Promotion: Esmée Zwiers
In her dissertation, Esmée Zwiers states that circumstances in childhood are important for someone's outcomes in education and the labour market. This means that inequality between children at birth can lead to greater inequality when they are adults. On 4 July, Zwiers defends her thesis 'About Family and Fate: Childhood Circumstances and Human Capital Formation'.
Many childhood conditions are correlated with each other, making it difficult to determine the individual contribution of each factor. Zwiers therefore uses quasi-experimental methods in her research and studies three factors in childhood that can influence the formation of human capital: varying from before the conception of the child to long after birth.
Factor 1: External circumstances
In the first study, Zwiers focuses on a factor for the conception of the child.
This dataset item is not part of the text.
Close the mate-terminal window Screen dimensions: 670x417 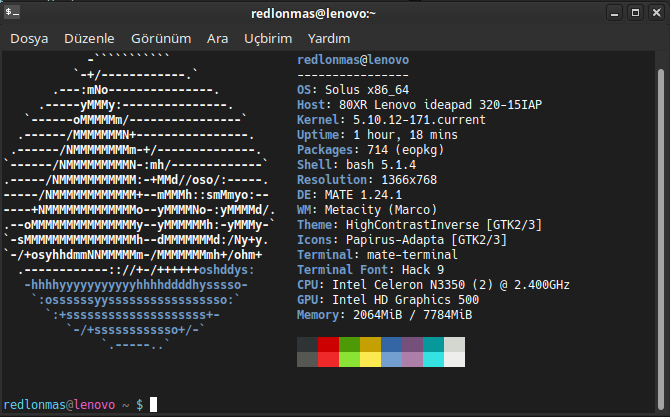tap(654, 13)
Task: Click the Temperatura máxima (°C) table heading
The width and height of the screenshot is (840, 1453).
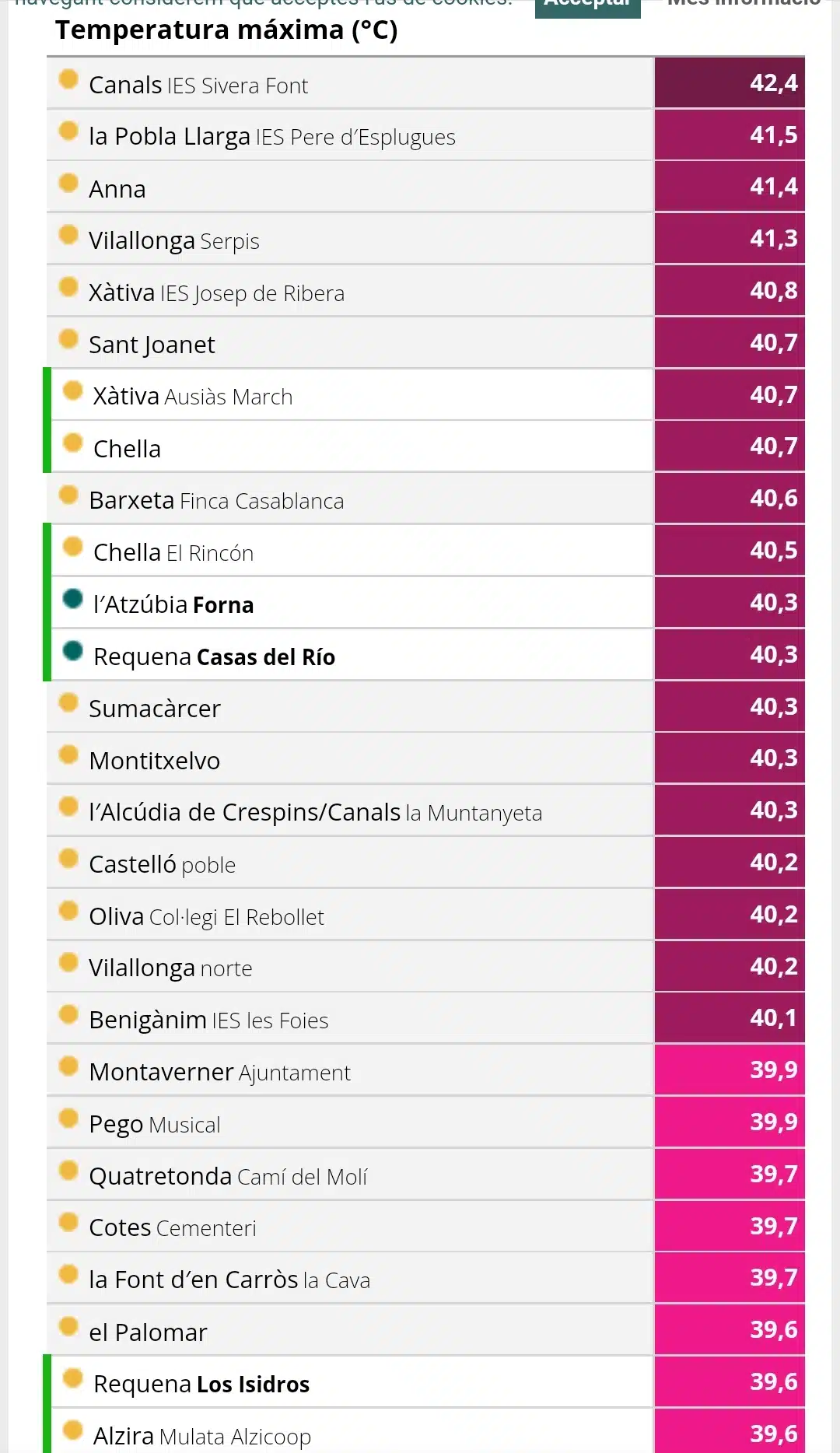Action: click(x=226, y=30)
How do external circumstances influence which type of parents a child will have? And, how does this affect the long-term outcomes of their children? She studies an improvement of conditions that arose from the end of the Second World War in the Netherlands.
Zwiers states that there is no evidence for parental selection: children who were conceived just after the war, during better circumstances, have no different labour market or health outcomes than children who were conceived fifty years later. She also states that growing up in a less stable family does not lead to worse results at a later age.
Factor 2: Hormonal differences
In the second study, Zwiers examines whether another prenatal factor, hormonal differences, has an effect on educational outcomes. The focus is on the role of prenatal testosterone, a hormone whose concentrations are higher in men than in women. It uses exogenous variation in exposure to prenatal testosterone in twins and states that higher prenatal testosterone leads to lower mathematical scores for girls.
Factor 3: Environment
In the third study, Zwiers examines how another environmental factor after birth, the design of the education system, influences school performance.
This dissertation brings us one step closer to understanding the factors that are important for the formation of human capital in childhood. This is especially important in view of contemporary technological progress: due to a greater appreciation of human capital, the consequences of adverse conditions in childhood are greater than ever.